# [Objectives]
1. Decide whether each statement below agrees with the post on the digital divide in tech employment. For (a), (b) and (c), answer yes or no and quote the text's deciding words. (a) The post takes its definition of the digital divide from Wikipedia. (b) The post says the term "underrepresented minorities" is most often applied to Asians and Asian-Americans in STEM. (c) The post says the overrepresentation of Asians and Asian-Americans is typically attributed to model minority narratives and immigration.
2. Pick up the post on the digital divide in tech employment after its final question and carry it forward.

Wikipedia defines the digital divide as:
… an economic and social inequality with regard to access to, use of, or impact of information and communication technologies.
This post is about how that digital divide plays out in tech employment. The term “underrepresented minorities” is most often used when talking about the disproportionate lack of Latinos and African Americans employed in science, technology, engineering, and mathematics (STEM). That Asians and Asian-Americans are overrepresented is typically chalked up to the model minority narratives and immigration. Is it possible that India and China’s education and immigration systems are responsible for the pattern of under and overrepresented minorities? Is it possible that Asian communities inherently value STEM educations more than Latino and African American communities?

# [Collected data]
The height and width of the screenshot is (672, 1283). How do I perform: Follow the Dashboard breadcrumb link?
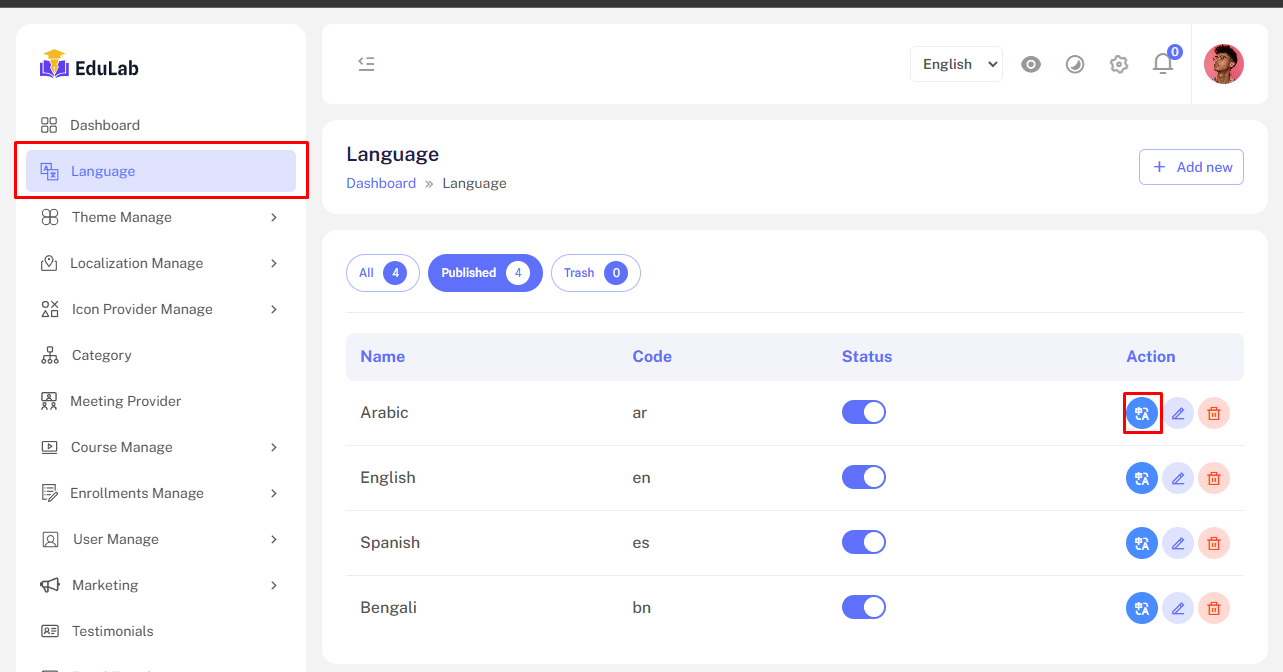[x=381, y=183]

# [Results for each task]
1.
(a) Yes: "Wikipedia defines the digital divide as:"
(b) No: "most often used when talking about the disproportionate lack of Latinos and African Americans employed in science, technology, engineering, and mathematics (STEM)"
(c) Yes: "typically chalked up to the model minority narratives and immigration"

2.
The science subreddit had a discussion on racial bias in science in conjunction with Science Magazine publishing “Doing Science while Black," by Dr. Ed Smith. That discussion inspired me to share some research that I did a year and a half ago on the “pipeline problem” in tech, and STEM more broadly. That problem being: Tech companies can’t hire minorities if there aren’t minorities who are trained for the job.
My experience, and the research in the reddit discussion, shows that the pipeline problem isn’t the only thing keeping minorities out of tech. This post will show that even when you adjust for immigration and the lack of underrepresented minorities in the education pipeline, underrepresented minorities are still underrepresented in the tech industry! My experiences are not unique.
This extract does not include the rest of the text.